The answer should consist solely of the lines from the first one below through the line containing "Given: Click the 'Unites de sons' axis label", copied exactly.

=== Input data ===

○ ○ ○ ○ ○ ○ ○

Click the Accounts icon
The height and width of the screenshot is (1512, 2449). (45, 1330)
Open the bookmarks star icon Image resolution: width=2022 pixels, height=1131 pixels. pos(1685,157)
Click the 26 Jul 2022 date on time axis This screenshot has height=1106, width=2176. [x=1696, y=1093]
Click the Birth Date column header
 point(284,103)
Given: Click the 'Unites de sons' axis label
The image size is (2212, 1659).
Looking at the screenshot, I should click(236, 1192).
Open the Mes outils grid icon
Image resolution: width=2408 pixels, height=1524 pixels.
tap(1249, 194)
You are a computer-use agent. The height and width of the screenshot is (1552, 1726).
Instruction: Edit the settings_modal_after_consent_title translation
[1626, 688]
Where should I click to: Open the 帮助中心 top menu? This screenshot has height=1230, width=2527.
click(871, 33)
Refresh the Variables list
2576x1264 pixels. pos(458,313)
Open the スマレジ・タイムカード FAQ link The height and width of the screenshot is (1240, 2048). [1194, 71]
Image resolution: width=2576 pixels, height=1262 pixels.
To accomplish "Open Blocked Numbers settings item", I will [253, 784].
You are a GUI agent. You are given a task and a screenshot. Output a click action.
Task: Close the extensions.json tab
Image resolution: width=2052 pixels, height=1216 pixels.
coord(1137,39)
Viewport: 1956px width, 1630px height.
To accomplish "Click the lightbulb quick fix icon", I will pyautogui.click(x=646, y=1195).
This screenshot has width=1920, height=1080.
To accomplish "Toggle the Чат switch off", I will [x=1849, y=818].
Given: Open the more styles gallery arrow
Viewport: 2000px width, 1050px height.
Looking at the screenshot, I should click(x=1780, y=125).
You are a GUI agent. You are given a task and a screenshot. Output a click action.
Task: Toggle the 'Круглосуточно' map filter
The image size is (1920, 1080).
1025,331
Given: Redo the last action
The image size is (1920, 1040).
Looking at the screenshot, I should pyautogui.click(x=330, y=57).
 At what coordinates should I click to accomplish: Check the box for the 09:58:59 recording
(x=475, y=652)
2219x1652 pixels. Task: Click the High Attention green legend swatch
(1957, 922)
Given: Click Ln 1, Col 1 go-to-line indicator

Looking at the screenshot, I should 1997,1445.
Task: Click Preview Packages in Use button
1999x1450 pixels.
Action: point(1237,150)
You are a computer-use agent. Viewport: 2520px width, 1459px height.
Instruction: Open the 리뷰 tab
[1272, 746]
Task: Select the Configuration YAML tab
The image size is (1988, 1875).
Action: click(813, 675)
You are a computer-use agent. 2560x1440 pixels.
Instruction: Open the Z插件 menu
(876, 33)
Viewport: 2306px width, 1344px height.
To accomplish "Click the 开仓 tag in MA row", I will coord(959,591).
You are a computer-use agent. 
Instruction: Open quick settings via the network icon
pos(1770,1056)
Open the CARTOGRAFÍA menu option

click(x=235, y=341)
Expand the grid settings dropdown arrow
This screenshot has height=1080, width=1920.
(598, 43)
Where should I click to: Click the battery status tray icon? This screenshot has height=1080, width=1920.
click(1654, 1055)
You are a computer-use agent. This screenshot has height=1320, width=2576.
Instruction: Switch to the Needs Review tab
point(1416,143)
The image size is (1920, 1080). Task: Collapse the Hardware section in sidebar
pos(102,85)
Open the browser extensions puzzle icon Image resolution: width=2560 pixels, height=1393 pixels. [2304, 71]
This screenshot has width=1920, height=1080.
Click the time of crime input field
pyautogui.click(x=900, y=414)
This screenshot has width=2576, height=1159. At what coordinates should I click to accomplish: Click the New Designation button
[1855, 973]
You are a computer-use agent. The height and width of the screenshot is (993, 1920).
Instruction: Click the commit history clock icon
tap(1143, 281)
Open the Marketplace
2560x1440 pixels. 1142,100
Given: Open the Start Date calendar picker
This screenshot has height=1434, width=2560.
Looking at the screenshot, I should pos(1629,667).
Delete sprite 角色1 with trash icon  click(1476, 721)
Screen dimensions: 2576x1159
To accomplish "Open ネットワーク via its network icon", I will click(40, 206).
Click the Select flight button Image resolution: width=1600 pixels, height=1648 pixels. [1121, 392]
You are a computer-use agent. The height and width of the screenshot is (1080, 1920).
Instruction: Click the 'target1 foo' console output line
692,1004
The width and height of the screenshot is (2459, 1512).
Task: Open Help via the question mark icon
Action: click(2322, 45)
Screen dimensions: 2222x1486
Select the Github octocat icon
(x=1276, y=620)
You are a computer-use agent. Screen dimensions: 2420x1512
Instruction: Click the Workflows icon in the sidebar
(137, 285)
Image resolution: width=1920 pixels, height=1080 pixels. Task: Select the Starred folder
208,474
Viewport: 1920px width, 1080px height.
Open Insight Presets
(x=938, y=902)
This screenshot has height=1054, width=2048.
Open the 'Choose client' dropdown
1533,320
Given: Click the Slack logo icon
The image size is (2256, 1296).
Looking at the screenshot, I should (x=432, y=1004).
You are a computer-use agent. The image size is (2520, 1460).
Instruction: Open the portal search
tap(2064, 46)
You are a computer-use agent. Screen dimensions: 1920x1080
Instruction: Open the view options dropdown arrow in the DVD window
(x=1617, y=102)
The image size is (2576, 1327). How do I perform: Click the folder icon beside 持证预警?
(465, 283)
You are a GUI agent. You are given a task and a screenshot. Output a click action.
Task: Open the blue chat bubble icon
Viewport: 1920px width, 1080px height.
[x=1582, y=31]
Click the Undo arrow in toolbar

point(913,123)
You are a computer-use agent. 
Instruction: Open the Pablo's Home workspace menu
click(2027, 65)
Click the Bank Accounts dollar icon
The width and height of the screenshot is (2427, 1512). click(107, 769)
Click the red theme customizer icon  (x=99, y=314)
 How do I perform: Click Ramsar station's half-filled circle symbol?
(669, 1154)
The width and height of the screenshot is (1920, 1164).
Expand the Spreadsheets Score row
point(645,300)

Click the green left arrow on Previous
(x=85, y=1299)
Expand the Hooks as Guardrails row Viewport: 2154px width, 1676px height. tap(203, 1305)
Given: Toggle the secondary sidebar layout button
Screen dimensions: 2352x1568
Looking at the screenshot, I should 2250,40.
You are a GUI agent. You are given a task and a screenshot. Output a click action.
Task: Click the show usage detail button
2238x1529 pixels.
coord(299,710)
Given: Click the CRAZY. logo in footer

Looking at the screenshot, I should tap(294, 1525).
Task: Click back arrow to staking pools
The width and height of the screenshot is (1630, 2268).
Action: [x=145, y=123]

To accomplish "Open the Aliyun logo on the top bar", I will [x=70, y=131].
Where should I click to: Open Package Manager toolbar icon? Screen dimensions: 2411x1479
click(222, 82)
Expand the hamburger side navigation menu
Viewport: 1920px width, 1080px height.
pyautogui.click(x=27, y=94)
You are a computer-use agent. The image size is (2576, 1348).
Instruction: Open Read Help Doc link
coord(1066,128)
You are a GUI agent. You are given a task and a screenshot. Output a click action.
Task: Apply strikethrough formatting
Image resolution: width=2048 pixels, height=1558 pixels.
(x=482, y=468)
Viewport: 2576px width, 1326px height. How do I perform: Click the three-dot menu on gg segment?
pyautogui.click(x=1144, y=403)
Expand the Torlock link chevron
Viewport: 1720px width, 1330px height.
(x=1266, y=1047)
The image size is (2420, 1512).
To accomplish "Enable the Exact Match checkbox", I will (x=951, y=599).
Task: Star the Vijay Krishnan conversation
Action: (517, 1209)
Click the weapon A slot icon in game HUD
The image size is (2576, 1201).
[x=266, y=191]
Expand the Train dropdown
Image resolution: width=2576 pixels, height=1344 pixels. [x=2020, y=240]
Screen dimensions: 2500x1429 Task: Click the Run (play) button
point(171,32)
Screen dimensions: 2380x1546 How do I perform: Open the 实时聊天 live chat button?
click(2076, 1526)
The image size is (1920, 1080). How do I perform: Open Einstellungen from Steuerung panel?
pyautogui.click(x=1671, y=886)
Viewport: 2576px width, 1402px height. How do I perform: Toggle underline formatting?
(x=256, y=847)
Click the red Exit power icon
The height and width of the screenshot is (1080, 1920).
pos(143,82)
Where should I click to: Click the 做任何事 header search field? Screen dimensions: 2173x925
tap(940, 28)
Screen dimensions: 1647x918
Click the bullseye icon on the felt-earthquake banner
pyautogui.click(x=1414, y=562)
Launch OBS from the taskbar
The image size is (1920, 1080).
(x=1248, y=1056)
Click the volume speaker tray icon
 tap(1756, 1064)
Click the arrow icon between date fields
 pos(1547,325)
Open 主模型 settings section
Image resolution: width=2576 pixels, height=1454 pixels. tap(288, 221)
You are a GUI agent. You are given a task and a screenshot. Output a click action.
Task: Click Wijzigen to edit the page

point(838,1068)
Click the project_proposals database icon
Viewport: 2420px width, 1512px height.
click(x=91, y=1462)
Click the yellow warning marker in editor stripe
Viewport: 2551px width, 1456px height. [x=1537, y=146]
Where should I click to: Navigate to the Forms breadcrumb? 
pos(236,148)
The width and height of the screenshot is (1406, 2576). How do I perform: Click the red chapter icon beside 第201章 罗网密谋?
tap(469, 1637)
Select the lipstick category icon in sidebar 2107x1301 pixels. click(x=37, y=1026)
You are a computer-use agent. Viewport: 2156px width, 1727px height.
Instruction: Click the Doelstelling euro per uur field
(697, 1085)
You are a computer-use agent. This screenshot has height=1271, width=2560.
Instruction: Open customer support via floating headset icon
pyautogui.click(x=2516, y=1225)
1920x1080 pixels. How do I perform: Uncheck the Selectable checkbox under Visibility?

○ ○ ○ ○ ○ ○ ○

=== Your solution ===
Click the Accounts icon
The height and width of the screenshot is (1512, 2449). (45, 1330)
Open the bookmarks star icon Image resolution: width=2022 pixels, height=1131 pixels. pos(1685,157)
Click the 26 Jul 2022 date on time axis This screenshot has height=1106, width=2176. [x=1696, y=1093]
Click the Birth Date column header
 point(284,103)
Given: Click the 'Unites de sons' axis label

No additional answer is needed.